Let me explain how this relates to change and leading change.
Today buying an iPad or other tablet may be seen as an expensive student tool. When I was a kid I remember calculators being mandated. In those days they were expensive too. Many people objected to the cost. Anyone object now? Remember when mobile phones were too expensive to give to your kids? See a kid without one now?
As years role on things change and along with them our expectations of what is normal. Once something has become normal nobody questions it. But at some point that thing is unusual. Somewhere between the two is a time when the change horizon for normal meets the reality field of unusual and we have a short period of conflict between the two. Right now at her old school parents, pupils and teachers are in the middle of the battle between the two perspectives which will go on until more and more schools see that the technological advantages should be adopted and it gradually becomes unusual to not have an tablet policy than to have one.
When it comes to the introduction of new ideas into the workplace you face the same challenge. People look at the new idea and compare it to normal. Nobody else is doing it and it’s unusual. Nobody has ever heard of it and it’s highly unusual. And the response to that change is likely to be in proportion to how unusual it is in the minds of that community.
Safe change means putting in place something that everyone else is doing. This probably accounts for fads in the Business, IT and HR communities. Everyone else is outsourcing, so we should outsource. Everyone else is buying xxx software then we should buy it. Everyone is using that Leadership model or that survey then we should do it. Safe change minimizes risk because people accept it as normal (their last business had it, their friends employers had it, or they’ve seen it in the papers for the last few years).

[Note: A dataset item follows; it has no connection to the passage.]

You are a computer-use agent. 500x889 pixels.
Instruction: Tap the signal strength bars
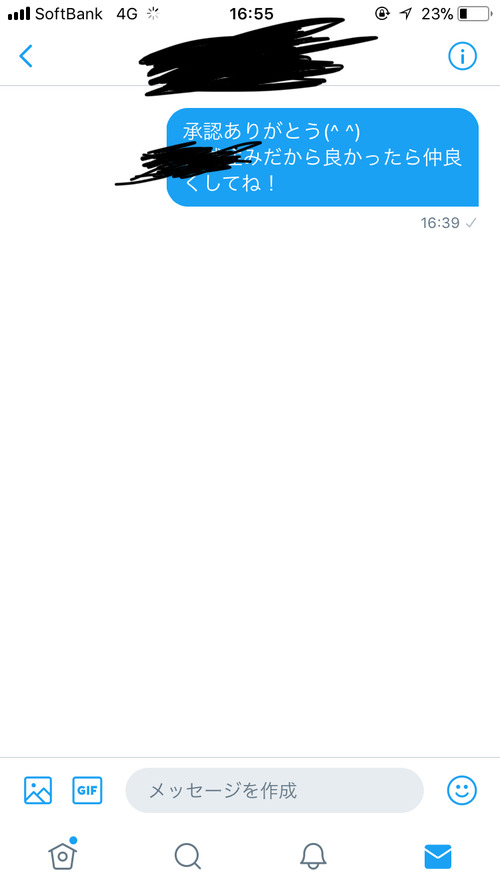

But safe change is just survival. You can be sure that the last school to adopt tablets will be five years behind other schools in terms of results. Safe change isn’t change, it’s just keeping up. And just keeping up is just holding back extinction for a few more years. Like a dinosaur running ahead of a tsunami, caused by the meteor close behind.
Being at the front of the change horizon means its harder to get employees to accept the unusual. It’s riskier because you are at the front of the change horizon and that means the battle between normal and unusual is taking place in your organisation. For many that is too big a risk, it’s too much effort and they would rather sit further back in the pack so its easy.
Those at the front, or aspiring to be at the front need to change the conversation so that it’s no longer a conflict between normal and unusual; because conflicts have casualties. To change the conversation I believe that you stop talking to your people about accepting change and instead teach them that unusual is normal. That evolution is what we do. It’s what humans have always done and that embracing changing technology is normal and has been from the invention of the wheel, to sails, to steam, the petrol engine, rocket power, moon landings, smartphones, and tablets.
Those whose mindset can embrace evolution will evolve and history has shown us that the evolvers reach the top of the pyramid at some point. While those that don’t evolve, arguing for ‘stability’, shouting that we need to keep things as they’ve always been, that these ‘new things aren’t necessary’ and that ‘a pencil was fine in my day’ will gradually go the way of the things that that they stubbornly hold on to.
Most interestingly whole cultures follow this pattern too. From the Enlightenment to the Industrial Revolution and beyond changes happened because groups of people embraced the possibilities together. The more that embraced the change the more it became normal, became cultural. So the lessons of evolution and history can apply to any culture and that includes yours; your organisations
As a leader culture is your domain. Are you engaging your people in unusual being normal or are you holding tight to your current reality where it’s safer?
P.s I wrote this on an iPad!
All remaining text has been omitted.